Elon Musk, co-fundador da Tesla, teve esta semana uma surpresa ao ver a empresa perder em bolsa mais de três mil milhões de dólares, após um episódio desagradável com um analista que lhe colocou algumas questões incómodas sobre os desafios financeiros do grupo, que no primeiro trimestre teve um prejuízo de quase 800 milhões de dólares.
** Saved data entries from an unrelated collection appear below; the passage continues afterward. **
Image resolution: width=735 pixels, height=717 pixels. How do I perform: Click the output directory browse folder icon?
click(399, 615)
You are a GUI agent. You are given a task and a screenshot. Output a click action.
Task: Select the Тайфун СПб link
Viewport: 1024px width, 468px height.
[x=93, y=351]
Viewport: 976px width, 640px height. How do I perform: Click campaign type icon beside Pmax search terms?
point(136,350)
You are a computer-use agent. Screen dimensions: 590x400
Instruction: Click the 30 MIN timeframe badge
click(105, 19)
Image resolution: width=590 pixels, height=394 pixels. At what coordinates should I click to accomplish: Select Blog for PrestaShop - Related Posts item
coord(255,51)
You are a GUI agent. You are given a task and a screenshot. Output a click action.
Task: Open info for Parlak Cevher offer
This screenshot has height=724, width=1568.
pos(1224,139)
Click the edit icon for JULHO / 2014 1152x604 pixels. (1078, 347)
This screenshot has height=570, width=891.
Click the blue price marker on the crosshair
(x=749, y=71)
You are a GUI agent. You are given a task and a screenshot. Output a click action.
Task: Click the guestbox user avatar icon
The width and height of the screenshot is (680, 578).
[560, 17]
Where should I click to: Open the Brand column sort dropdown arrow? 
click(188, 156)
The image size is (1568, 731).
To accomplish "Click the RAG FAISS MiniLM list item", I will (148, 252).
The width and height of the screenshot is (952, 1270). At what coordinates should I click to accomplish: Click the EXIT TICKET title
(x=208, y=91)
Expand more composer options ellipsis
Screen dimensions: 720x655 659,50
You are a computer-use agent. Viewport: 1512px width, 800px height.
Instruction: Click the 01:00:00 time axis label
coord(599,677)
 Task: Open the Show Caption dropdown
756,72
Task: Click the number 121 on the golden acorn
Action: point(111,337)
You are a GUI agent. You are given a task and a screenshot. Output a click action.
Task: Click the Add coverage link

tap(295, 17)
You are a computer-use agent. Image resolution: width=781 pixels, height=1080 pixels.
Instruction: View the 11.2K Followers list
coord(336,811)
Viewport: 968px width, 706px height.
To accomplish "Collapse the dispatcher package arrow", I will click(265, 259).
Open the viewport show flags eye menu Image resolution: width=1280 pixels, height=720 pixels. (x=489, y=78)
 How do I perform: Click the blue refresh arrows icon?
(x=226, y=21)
“Essas questões são muito áridas. Estão a matar-me”, disse Musk em resposta a uma pergunta sobre as reservas relativas ao Tesla Modelo 3, que foi apresentado como sendo capaz de fazer a empresa sair do ‘vermelho’. Segundo a Reuters, minutos antes Musk tinha cortado a palavra a outro analista que o questionara sobre a eventual necessidade de um reforço de capital e pediu para lhe colocarem questões que não fossem “aborrecidas”. Em resumo, Musk perdeu uma boa oportunidade para estar calado e o único aspeto positivo é que, felizmente para os analistas, não tinha à mão um dos vistosos lança chamas que colocou recentemente no mercado, para “fins recreativos”. O certo é que o episódio saiu muito caro aos acionistas da Tesla, a começar pelo próprio Musk, pois as ações da companhia afundaram 7% após este comportamento inusitado por parte de um gestor que tem levantado milhares de milhões de dólares no mercado de capitais.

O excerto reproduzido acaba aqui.